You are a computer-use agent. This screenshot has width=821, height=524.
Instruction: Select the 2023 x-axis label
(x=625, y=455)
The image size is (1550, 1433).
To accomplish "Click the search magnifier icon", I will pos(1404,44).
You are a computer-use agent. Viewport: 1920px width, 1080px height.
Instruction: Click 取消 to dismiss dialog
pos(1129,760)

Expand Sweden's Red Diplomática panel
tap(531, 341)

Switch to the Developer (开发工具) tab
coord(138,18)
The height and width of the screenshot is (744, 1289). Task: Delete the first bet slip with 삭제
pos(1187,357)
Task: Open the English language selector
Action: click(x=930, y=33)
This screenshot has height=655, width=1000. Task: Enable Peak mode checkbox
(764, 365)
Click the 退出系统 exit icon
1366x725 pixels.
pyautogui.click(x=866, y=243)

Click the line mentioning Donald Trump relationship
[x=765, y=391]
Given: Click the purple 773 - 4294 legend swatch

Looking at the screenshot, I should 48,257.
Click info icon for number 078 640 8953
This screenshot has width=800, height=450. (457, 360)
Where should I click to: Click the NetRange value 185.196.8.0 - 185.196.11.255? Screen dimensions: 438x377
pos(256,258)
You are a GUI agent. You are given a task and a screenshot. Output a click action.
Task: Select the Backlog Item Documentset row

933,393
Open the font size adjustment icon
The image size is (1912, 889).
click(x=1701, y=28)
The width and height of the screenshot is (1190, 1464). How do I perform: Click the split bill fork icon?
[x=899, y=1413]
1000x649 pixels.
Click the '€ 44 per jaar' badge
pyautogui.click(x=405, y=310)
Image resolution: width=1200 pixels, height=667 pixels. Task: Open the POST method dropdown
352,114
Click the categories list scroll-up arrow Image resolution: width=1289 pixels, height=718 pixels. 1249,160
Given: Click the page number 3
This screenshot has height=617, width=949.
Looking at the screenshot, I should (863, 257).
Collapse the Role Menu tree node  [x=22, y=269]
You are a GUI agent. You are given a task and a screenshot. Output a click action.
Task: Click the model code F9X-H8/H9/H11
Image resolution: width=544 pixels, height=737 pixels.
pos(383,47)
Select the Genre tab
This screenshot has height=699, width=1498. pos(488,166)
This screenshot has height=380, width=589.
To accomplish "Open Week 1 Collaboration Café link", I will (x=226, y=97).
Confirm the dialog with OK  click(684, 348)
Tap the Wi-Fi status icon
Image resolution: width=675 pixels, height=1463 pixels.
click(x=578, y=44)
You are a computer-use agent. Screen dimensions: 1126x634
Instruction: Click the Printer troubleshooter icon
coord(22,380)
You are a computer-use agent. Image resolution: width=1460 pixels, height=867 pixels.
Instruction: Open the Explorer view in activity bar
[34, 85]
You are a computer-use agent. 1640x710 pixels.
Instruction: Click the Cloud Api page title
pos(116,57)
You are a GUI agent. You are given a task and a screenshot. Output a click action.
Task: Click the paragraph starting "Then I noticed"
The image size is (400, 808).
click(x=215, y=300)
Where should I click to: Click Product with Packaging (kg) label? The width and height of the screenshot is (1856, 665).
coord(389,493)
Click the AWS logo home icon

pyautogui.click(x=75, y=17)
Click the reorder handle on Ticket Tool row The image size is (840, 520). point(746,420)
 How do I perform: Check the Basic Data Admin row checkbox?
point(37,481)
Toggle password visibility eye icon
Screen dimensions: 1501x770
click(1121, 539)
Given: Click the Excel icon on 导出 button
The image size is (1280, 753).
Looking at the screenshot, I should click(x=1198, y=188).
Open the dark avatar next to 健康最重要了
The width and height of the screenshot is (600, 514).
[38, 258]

- - -

**What you are asked to do**
Whenever a line in the data above contains the word "will", include it in the tally, and report only the final number.

**Written answer**
2